"Osservavo un ragazzo operaio, a Carrara, durante un dibattito, che mi muoveva delle obiezioni radicali, familiari al movimento studentesco e ai piccoli gruppi a sinistra del PCI. Niente di nuovo: il tono predicatorio, il moralismo, il ricatto in nome della lotta come necessità dei giusti, l’accusa di tradimento, il linguaggio, tutto perfettamente prevedibile. Eppure… la sua voce, il suo corpo, il suo sesso – cose a cui non si pensa mai quando parla un borghese anche giovane – erano "dati" che restavano estranei al suo discorso e stavano sul suo discorso come presenze protettrici e propiziatrici… Egli usava la sua intelligenza e la sua cultura (forse di autodidatta per il quale gli argomenti nella nuova sinistra erano stati una rivelazione) ma gettava nella lotta anche il suo corpo: e questo corpo correggeva il suo discorso, vi aggiungeva significati e necessità reali; la dissociazione schizoide era solo alla superficie; all’interno la coesione era profonda: la sua voce era più vera della sua parola."
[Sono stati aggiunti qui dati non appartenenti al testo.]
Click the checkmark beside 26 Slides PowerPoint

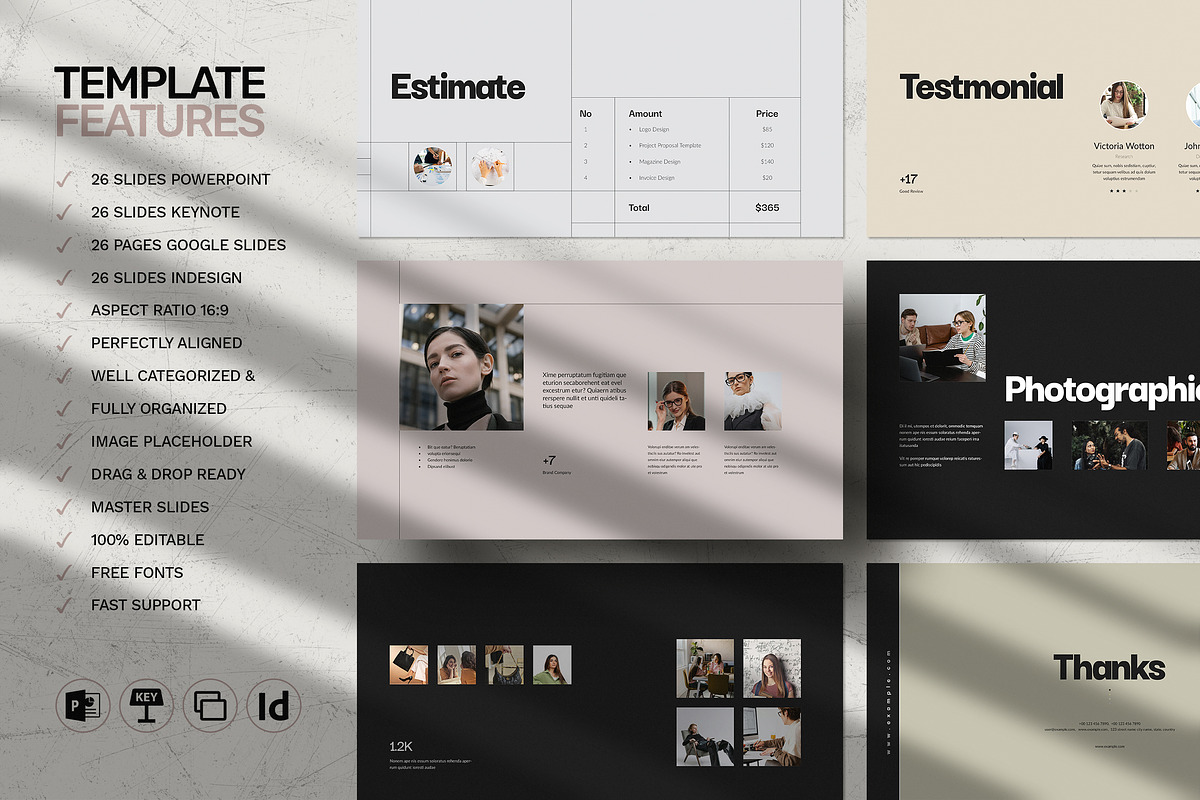(x=66, y=180)
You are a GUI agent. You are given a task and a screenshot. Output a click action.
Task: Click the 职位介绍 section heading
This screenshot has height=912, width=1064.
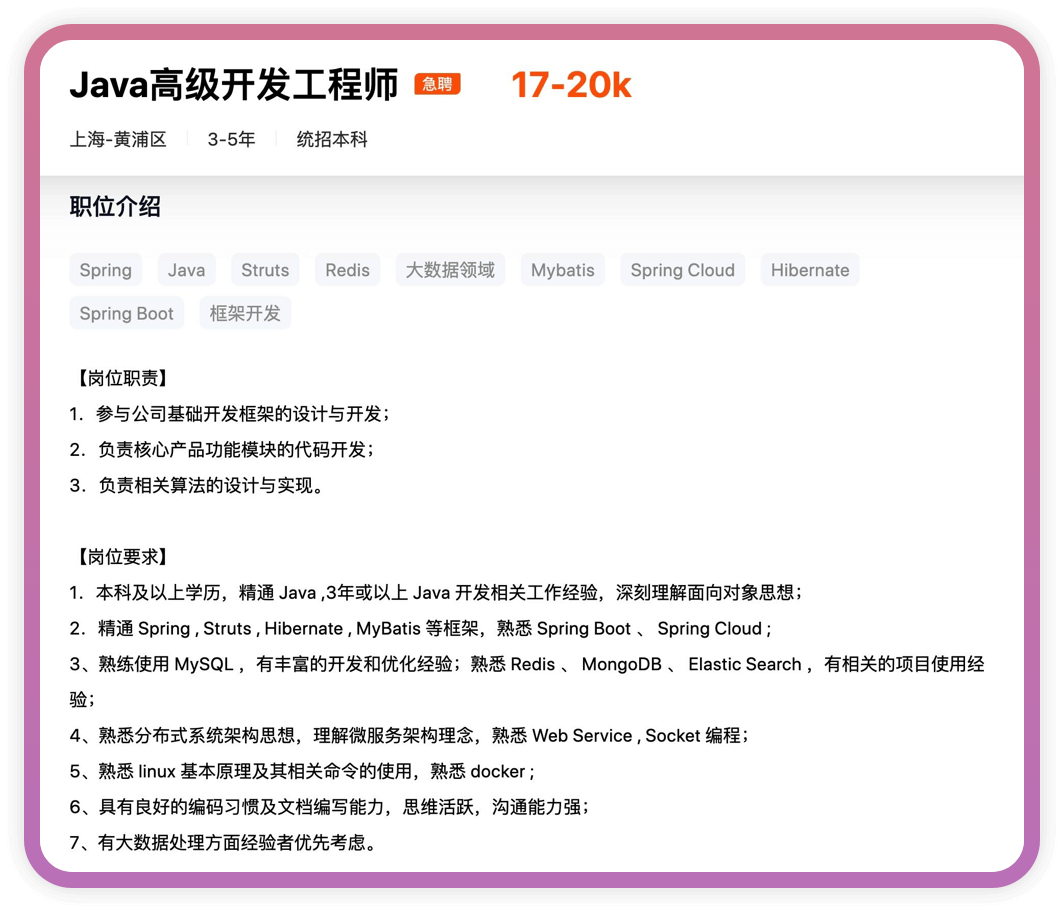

Ha ragione l’Impiegato, c’è una gara a fare domande oziose su cosa avrebbe detto e fatto Pasolini in questi trent’anni. Non parteciperò. Il brano che ho scelto, tratto da un’intervista del 1970, mi serve a porre una questione un po’ diversa, forse meno intuitiva ma più importante.
Spunti di riflessione per l’oggi, nell’opera di Pasolini, ne troviamo a vagoni. Pasolini è attuale e scomodo. Ma ciò di cui si sente davvero la mancanza non è tanto la lucidità dell’analisi, quanto quella capacità di cogliere e descrivere la schizofrenia che trovava in quel ragazzo di Carrara come in mille altre forme e vittime dell’omologazione. A cominciare da se stesso.
Pasolini era un artista e, per denunciare la violenza di cui voleva essere testimone, aveva scelto una strada da artista: le parole nei romanzi e negli scritti (corsari o no), le immagini nei film. Le scelte linguistiche e iconografiche servivano a documentare quella schizofrenia, causata da ciò che lui percepiva come soppressione violenta di una civiltà, di una tradizione, della cultura contadina e di tutto quello che portava con sé. La ricerca amorevole e ossessiva (nelle periferie, nel sottoproletariato, nei dialetti) delle sopravvivenze ancora vitali di una civiltà colpita a morte non erano motivate dalla speranza di un salvataggio in extremis ma dalla necessità, dall’urgenza etica di celebrare pubblicamente un funerale. Pasolini si pone davanti al potere come Antigone davanti a Creonte: la sua opera documentaria, in particolare, è come il pugno di terra di Antigone sulla salma del fratello. Rendere, non restituire la violenza attraverso il linguaggio: questa è la scelta che l’ha portato anche alle ben note polemiche con la protesta giovanile e studentesca. L’astrattezza di certe posizioni intellettuali, in quanto inconsapevoli di quella schizofrenia, non potevano essere veramente critiche e insidiose per il potere. Ciò che davvero spaventa Creonte non è la denuncia ma il gesto di Antigone, che non è violento, ma mette il potere di fronte ai segni evidenti della sua violenza e invoca per ciò stesso la necessità di un potere superiore, che renda giustizia.
"Chi ama veramente la vita non pensa mai al futuro. Sia chiaro però: se ci si è una volta illusi che nel mondo c’è qualcosa di giusto e qualcosa di ingiusto, e ci si è poi accorti che giustizia e ingiustizia non sono che un aspetto (uno dei tanti) delle cose, io penso che si debba continuare a vivere (e a lottare) come se quell’illusione fosse rimasta intatta".
La domanda quindi è: non che cosa avrebbe detto, ma come l’avrebbe detto, oggi. A quale schizofrenia potrebbe, potremmo applicare quello sguardo.